Meaning negated: Kazimir Malevich’s Black Square (1915). They were busy negating meaning at Red Square as well.
The modern secular liberal of the West, the “man of the age” (saeculum), the man not rooted in timelessness or the covenantal mind that guarantees its transmission, denies death at the level of his conscious thought. He has renounced all belief in judgment, in heaven, in hell, in the eternal consequentiality of his actions.

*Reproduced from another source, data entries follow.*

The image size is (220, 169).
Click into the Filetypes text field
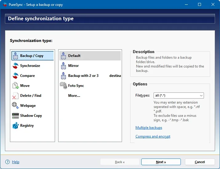tap(176, 96)
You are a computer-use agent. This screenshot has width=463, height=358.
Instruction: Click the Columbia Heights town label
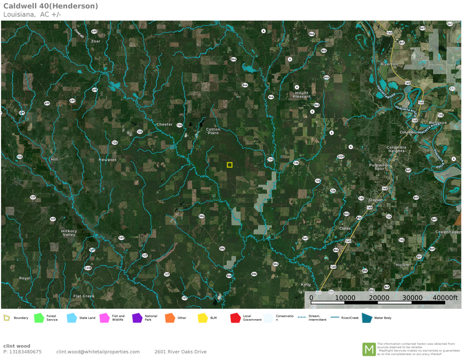tap(396, 149)
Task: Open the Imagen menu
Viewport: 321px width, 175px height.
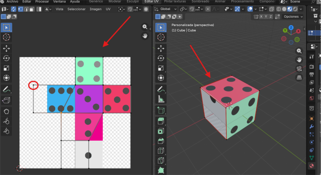Action: coord(95,9)
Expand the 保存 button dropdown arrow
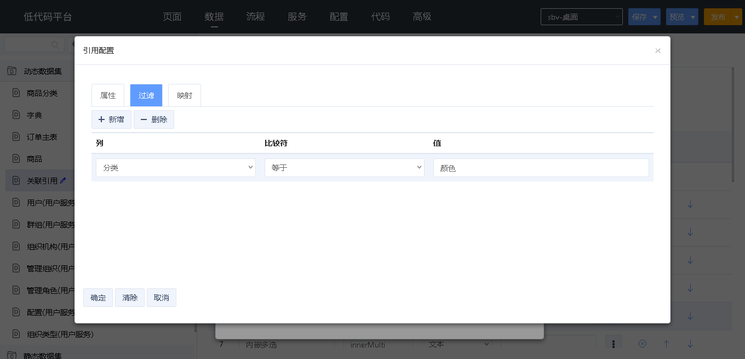The width and height of the screenshot is (745, 359). click(655, 17)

He mingles the old Epicurean lie that death is meaningless, either ignorant of or willfully ignoring the fate of Epicurus himself - who died in warm bath water from kidney stones, asking for a goblet of unmixed wine and “straightway found chill death in that same draught” - and his Roman epigone Lucretius, - who went mad and committed suicide - with the constant search for distractions and pleasures. Yet he cannot wholly escape the fact that he must die. Even Cicero, in his way, was a forerunner of the anima naturaliter Christiana we find in Virgil: so he ends his meditation on the summum bonum in De finibus: Ad altiora quaedam et magnificentiora nati sumus (“We are born to achieve higher and more honorable things”).

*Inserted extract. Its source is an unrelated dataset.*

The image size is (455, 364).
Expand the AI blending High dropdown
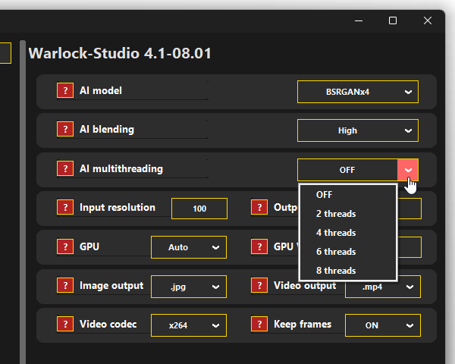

If the credo of the old world was “to philosophize is to learn how to die” (Plato, Phaedo), then the credo of the modern world is roughly: “Ignore death.” This fear, however, is not extinguished under the weight of his attempts at diversion, as he might expect, but festers like mold and emerges transformed in the artifacts of his conscious life. Medicine and biotech seem to promise postponement; AI and digital consciousness seem to offer transcendence; the cultivation of hedonism and self-expression is presumed to offer sufficient distraction; social justice and activism promise pseudo-immortality through channels of impact and reputation. But that is the crucial part: these things all seem but do not mean.

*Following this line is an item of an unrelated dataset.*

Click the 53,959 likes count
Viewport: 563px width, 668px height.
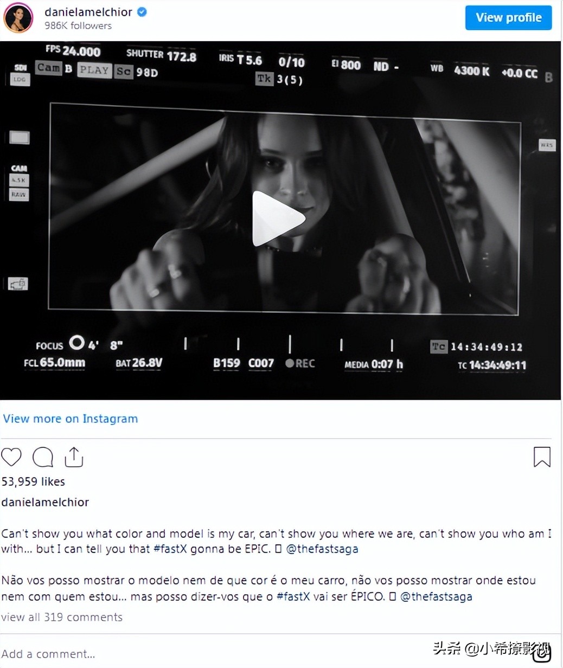[x=33, y=481]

Now, the sum of these things, which one might rightly call a sort of secular religion, effectively offers man the promise of immortality without God. But a thing dutifully ignored and wished away all too often reemerges as the very desire for it, cloaked in fairer raiments. This should be clear enough to us from the school of our own lives. In denying the reality of death, secular liberalism denigrates the sanctity of marriage and family in favor of individual self-expression; it undermines organic cultural transmission by prioritizing rootless cosmopolitanism; it abolishes sacred order for the sake of endless modes of subjective expression. Plainly said, it degenerates into a system incapable of reproducing itself at any level: biologically, spiritually, or civilizationally. It yields an ideology of survival that cannot survive; it produces death.
And as paradoxical as this may seem, it should hardly be surprising. In even starker terms: a system wherein reproduction is viewed as a burden, identity as fluid and optional, tradition as tyrannical, and sacrifice as either undesirable or unnecessary can only result in free-fall entropy.
It is a worldview rooted in the denial of death that achieves death through that very denial. It constructs a utopia that culls the people meant to inhabit it.
To exit the life of this world is to enter the Life of Eternity, and the only exit point is Christ.